We can initialize the variable in two ways in C++

One:

int abc = 7;

Two:

int abc {7};

What is the difference between these two methods? Does the compiler treat them differently, or is there a difference in the way the code is executed?

Answer 1

Short version

Initialization via {..} is list-initialization, which prohibits narrowing conversions. For example, if LLONG_MAX is the maximum value of an long long int, and your int cannot represent that:

int x = LLONG_MAX;  // probably accepted with a warning
int x {LLONG_MAX};  // error

Similarly:

long long y = /*something*/;

int x = y;  // accepted, maybe with a warning
int x {y};  // error

---

Long version

An initialization of the form

T x = a;

is copy-initialization; an initialization of either form

T x(a);
T x{a};

is direct-initialization, [dcl.init]/15-16.

[dcl.init]/14 then says:

The form of initialization (using parentheses or =) is generally insignificant, but does matter when the initializer or the entity being initialized has a class type; see below.

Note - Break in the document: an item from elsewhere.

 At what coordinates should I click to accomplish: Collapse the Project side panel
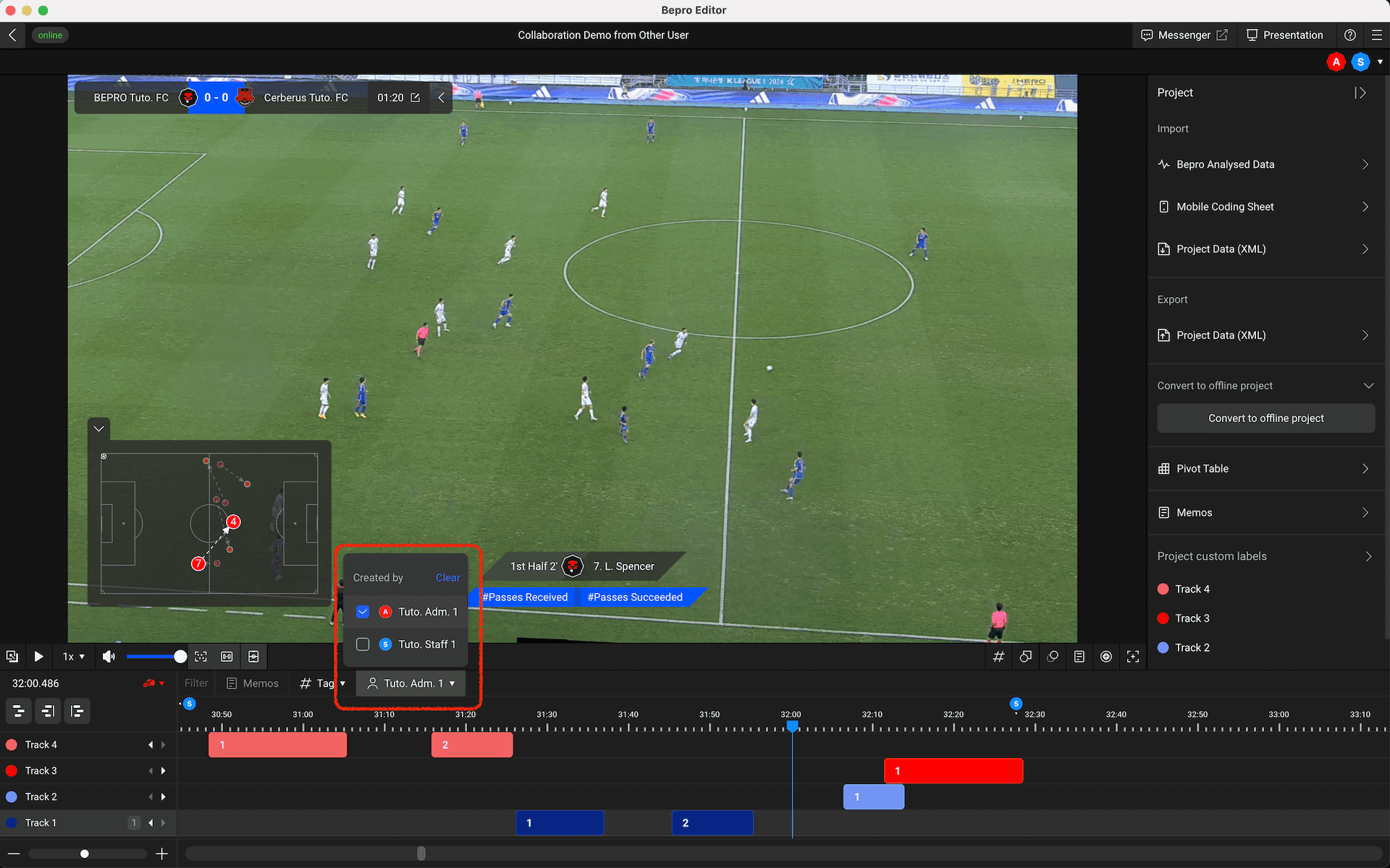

So for non-class types, the form of the initialization doesn't matter. However, there's a difference between these two direct-initializations:

T x(a);  // 1
T x{a};  // 2

and similarly, between these two copy-initializations:

T x = a;    // 1
T x = {a};  // 2

Namely, the ones with {..} use list-initialization. The {..} is called a braced-init-list.

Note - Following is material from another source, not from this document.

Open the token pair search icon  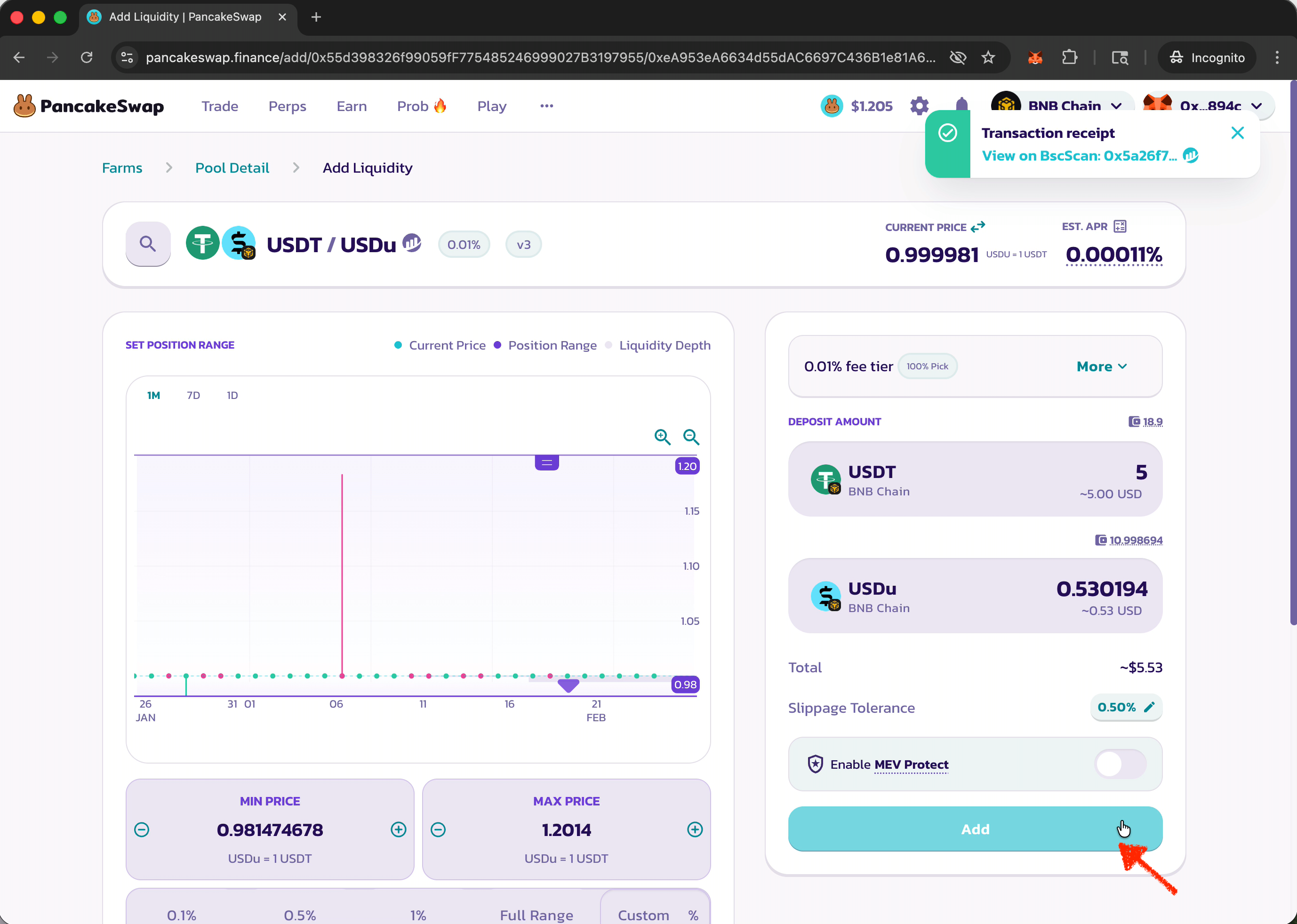coord(148,244)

So, when you compare T x = a; to T x {a};, there are two differences: copy- vs. direct-initialization, and "non-list-" vs. list-initialization. As already mentioned by others and in the quote above, for non-class types T, there's no difference between copy- and direct-init. However, there's a difference between list-init and no list-init. That is, we could as well compare

int x (a);
int x {a};

List-initialization in this case prohibits narrowing conversions. Narrowing conversions are defined in [dcl.init.list]/7 as:

A narrowing conversion is an implicit conversion

• from a floating-point type to an integer type, or

• from long double to double or float, or from double to float, except where the source is a constant expression and the actual value after conversion is within the range of values that can be represented (even if it cannot be represented exactly), or

• from an integer type or unscoped enumeration type to a floating-point type, except where the source is a constant expression and the actual value after conversion will fit into the target type and will produce the original value when converted back to the original type, or

• from an integer type or unscoped enumeration type to an integer type that cannot represent all the values of the original type, except where the source is a constant expression whose value after integral promotions will fit into the target type.

Answer 2

While for int the existing replies are complete, I painfully found out, that in some cases, there are other differences between the () and {} initializations.

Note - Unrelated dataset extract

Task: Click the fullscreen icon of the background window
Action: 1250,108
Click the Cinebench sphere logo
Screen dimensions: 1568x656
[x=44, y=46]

The keyword is that {} is an initializer list.

One such cases is, the std::string initialization with count copies of a char:

std::string stars(5, '*')

will initialize stars as *****, but

std::string stars{5, '*'}

will be read as std::string stars(char(5), '*') and initialize star as * (preceded by an hidden character).

Answer 3

The first is the copy initialization, while the second is list initialization.

But, usually copy initialization is less used. Because, if you're doing it by passing objects of user defined types, it just causes bitcopy & hence may not produce intended results if the user defined class uses pointers.